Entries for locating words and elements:
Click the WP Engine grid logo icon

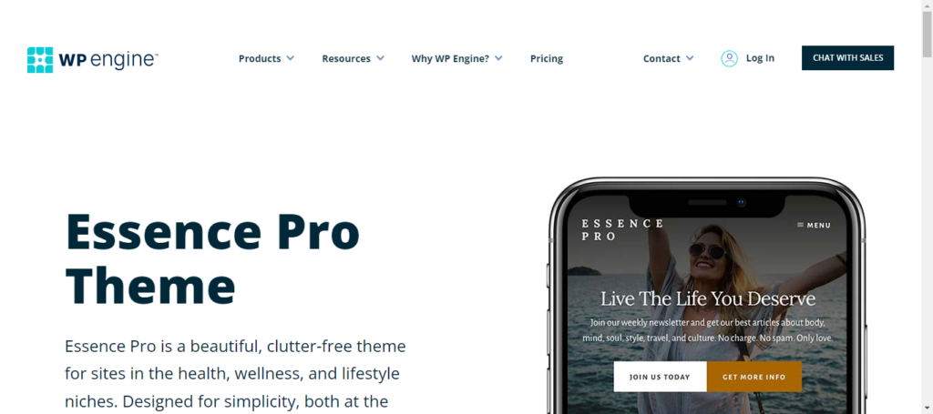pos(40,60)
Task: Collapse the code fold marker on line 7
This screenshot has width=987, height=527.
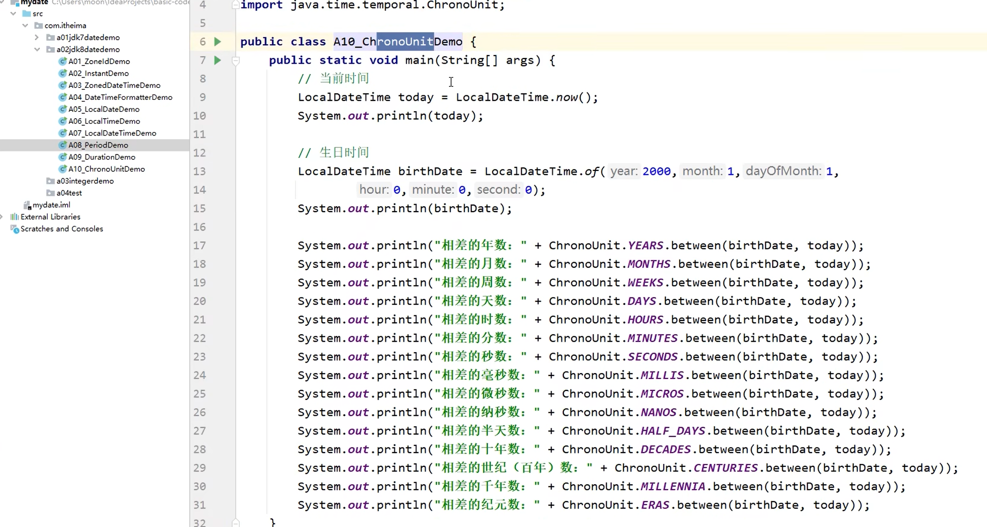Action: [x=236, y=62]
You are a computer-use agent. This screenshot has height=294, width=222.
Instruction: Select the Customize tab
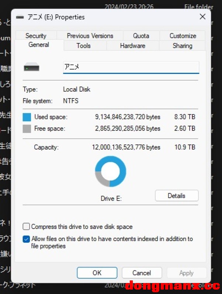183,36

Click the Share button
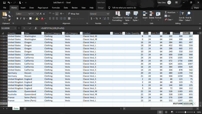pyautogui.click(x=194, y=8)
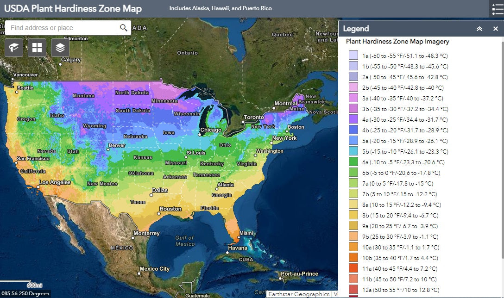Close the Legend panel
Screen dimensions: 504x298
pos(495,29)
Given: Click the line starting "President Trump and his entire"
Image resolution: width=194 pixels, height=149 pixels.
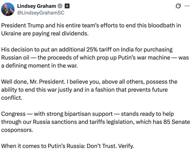Looking at the screenshot, I should (x=91, y=26).
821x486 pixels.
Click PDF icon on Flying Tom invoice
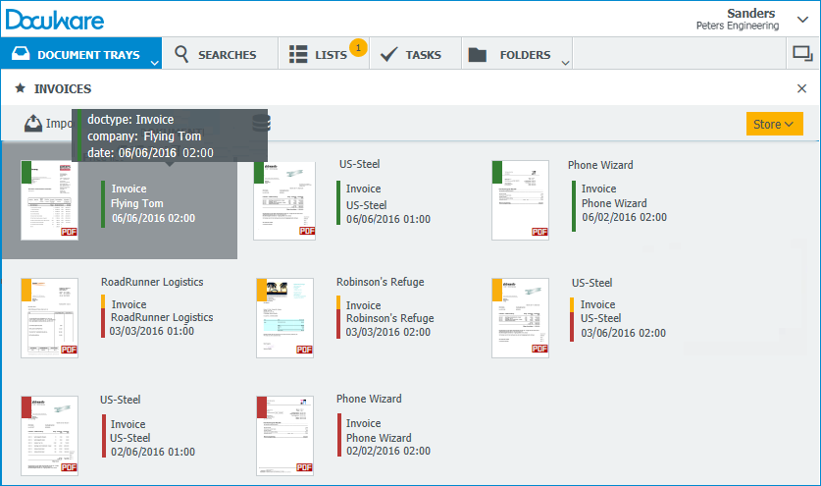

### [What is asked]
Recast every line of the records above as a Markdown table with the columns "No." and "Line," giving each nonblank line its own numbered row. Leave the pictures out.

### [Task result]
| No. | Line |
|---|---|
| 1 | Click the WP Engine grid logo icon |
| 2 | pos(40,60) |
| 3 | Task: Collapse the code fold marker on line 7 |
| 4 | This screenshot has width=987, height=527. |
| 5 | Action: [x=236, y=62] |
| 6 | You are a computer-use agent. This screenshot has height=294, width=222. |
| 7 | Instruction: Select the Customize tab |
| 8 | 183,36 |
| 9 | Click the Share button |
| 10 | pyautogui.click(x=194, y=8) |
| 11 | Close the Legend panel |
| 12 | Screen dimensions: 504x298 |
| 13 | pos(495,29) |
| 14 | Given: Click the line starting "President Trump and his entire" |
| 15 | Image resolution: width=194 pixels, height=149 pixels. |
| 16 | Looking at the screenshot, I should (x=91, y=26). |
| 17 | 821x486 pixels. |
| 18 | Click PDF icon on Flying Tom invoice |